Let’s ask old ChatGPT this question and see what is says.
“A data platform is an integrated set of technologies and tools that enables the collection, storage, processing, management, and analysis of data. It serves as the foundation for organizations to derive insights, build data-driven applications, and support various analytics and machine learning initiatives.” – ChatGPT
The explosion of the Modern Data Stack has made this question almost impossible to answer, because with the influx of new ideas and technologies, it’s hard to get your hands around the endless stream of things that never stops. But, I think we should try to distill down into a few bite sized pieces what are the fundamental structures of a Data Platform, knowing that there is variance in the use-cases.
- Architectural Foundations & Infrastructure
- The big picture of how an entire Data Stack puzzle pieces would work together as a whole.
- Data Ingestion & Integration Strategies
- The source data and glue for all the data coming in and leaving the Data Platform
- Storage & Modeling for the Lake House
- What sort of Storage system? Delta Lake, Iceberg, Hudi? How does it fit into the bigger picture?
- Data Governance, Quality & Cataloging
- How do you control permissions, Production vs Development, compliance, etc?
- Data Transformation & Processing Frameworks
- What is your going to be your main data processing tool(s)? Spark, Glue, DuckDB, Pandas, Airflow etc?
- Performance, Scalability & Cost Optimization
- Do you understand your compute and storage costs? How about managed tooling costs? Does your architecture scale easily, what are the expected runtimes and SLAs?
- Monitoring, Observability & Ongoing Maintenance
- How do you notify and monitor success and failure of the systems? Slack, email, Airflow, etc?
- Running Data Teams, Culture, and Tech.
- What kind of team and culture do you have, how do you handle PRs, Design Reviews, what are the expectations?
- Machine Learning & Advanced Analytics Integration
- Do you have MLOps needs, what about modeling serving and APIs, how do you do feature engineering and experiment tracking?
I mean jeez … isn’t that boat load of stuff? How can one person know all these things? It is a hard thing if you simply don’t have at least some experience in each one of these spaces, it’s hard to know what you don’t know. But, in the end, it is what it is. Each and every one of those things in the list, and more, combine into a single Data Platform.
A Data Platform that is missing one or more of those points, or fails in one or more of those points is going to be a Data Platform that is not well received or used, one that does NOT provide Business Value, but actually is a byword and a hinderance to the business and end clients.
This is why GOOD Data Platforms are so rare. Sure, maybe they use the latest technology like Databricks or Snowflake and it’s a beautiful Lake House architecture, but it’s impossible to test anything, there is no Development environment, or the code always breaks because there are no tests, or maintenance and feature additions are a pain.
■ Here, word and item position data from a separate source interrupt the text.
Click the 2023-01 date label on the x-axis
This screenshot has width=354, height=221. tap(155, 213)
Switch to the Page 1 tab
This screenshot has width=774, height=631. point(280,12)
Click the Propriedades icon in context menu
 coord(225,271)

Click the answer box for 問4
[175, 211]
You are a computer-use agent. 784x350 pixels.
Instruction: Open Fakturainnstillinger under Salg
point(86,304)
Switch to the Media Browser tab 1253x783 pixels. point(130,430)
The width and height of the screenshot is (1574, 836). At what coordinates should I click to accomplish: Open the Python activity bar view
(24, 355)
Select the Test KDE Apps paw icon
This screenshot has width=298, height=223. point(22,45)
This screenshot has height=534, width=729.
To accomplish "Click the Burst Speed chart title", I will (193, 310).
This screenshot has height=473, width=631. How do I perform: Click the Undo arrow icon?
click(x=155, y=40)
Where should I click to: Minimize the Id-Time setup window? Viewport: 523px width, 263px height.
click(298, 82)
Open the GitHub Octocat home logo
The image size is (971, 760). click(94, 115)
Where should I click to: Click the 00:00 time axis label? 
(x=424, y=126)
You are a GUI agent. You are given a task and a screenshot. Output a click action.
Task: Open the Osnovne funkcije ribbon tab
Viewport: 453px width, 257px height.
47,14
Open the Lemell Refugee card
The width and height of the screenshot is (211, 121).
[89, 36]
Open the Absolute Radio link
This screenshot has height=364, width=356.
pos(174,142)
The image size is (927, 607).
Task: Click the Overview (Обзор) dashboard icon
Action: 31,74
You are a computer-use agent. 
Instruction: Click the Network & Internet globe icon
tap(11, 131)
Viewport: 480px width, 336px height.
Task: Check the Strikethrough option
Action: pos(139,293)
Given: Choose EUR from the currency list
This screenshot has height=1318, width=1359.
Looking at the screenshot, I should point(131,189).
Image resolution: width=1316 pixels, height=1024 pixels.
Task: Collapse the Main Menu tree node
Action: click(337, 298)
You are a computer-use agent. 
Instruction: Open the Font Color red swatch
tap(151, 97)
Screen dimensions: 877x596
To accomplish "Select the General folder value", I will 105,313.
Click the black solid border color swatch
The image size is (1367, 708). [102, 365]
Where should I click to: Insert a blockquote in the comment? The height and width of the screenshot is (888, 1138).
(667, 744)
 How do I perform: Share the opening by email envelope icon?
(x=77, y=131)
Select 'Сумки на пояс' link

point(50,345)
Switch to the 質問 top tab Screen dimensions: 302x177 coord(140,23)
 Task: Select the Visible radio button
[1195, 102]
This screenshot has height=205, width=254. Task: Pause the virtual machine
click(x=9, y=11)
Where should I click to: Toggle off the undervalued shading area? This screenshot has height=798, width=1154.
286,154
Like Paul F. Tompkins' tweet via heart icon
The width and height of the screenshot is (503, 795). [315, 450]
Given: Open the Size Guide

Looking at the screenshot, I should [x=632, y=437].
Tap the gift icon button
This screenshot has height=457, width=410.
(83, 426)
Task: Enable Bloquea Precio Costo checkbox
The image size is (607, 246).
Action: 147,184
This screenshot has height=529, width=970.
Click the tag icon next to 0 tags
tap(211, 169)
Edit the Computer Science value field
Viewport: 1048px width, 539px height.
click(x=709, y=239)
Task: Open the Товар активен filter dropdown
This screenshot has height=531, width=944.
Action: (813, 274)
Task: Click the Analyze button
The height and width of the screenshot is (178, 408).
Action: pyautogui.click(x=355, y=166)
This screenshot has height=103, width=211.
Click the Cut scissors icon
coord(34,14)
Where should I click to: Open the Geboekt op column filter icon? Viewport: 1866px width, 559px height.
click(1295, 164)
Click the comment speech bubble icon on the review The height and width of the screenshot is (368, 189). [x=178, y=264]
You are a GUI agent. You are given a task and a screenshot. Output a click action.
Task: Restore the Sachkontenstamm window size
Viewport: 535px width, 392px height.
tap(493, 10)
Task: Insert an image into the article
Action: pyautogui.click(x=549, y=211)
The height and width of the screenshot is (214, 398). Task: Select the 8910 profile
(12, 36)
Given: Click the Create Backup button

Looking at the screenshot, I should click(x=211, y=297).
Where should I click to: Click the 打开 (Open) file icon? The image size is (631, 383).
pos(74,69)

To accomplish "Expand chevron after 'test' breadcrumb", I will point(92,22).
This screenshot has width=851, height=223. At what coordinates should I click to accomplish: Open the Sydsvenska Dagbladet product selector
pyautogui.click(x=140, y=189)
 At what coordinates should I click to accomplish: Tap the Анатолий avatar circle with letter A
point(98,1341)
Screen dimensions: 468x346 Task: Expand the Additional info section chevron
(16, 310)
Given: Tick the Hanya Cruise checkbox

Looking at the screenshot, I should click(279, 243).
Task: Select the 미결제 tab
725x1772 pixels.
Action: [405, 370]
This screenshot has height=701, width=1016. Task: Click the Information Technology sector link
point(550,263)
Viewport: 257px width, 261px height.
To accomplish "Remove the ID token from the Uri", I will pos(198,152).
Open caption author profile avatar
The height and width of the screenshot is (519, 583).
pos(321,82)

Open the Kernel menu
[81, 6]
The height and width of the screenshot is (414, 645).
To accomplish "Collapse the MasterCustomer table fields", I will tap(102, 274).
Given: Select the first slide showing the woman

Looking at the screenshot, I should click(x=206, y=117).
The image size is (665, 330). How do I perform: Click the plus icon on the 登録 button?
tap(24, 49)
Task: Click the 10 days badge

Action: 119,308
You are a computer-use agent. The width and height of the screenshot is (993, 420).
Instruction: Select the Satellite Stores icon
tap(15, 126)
Trust me, those Engineering pain points will indeed bleed over into the rest of the business when they are asking simple questions and never get answered, or things break, or data is late or missing. Then all the new tools in the world will not save you from the ire of the C-suite. It’s also a lot of balls to juggle at once when building or fixing up a broken Data Platform. There isn’t really any piece of the puzzle that you can shove into the background, each piece is critical to the overall function and health of the system.
Each one of these bullet points and topics is worthy of a book, and that is my plan. My plan is to explore each of these topics individually, dive into them, learn, grow, think, write. All of us have weak spots when it comes to certain parts of a Data Platform, it’s just inevitable. Personally, having built a few Data Platforms from scratch, i’ve been poked in the eye enough to have learned some lessons in each area.
As I look through the list, even at this moment, I can see where I took shortcuts or which areas I was not familiar with and winged it per-say. That’s just life I suppose.
I wish I would have had that perfect book or documentation about Building and Maintaining Data Platforms years ago, it would have saved me a lot of heartache and blood.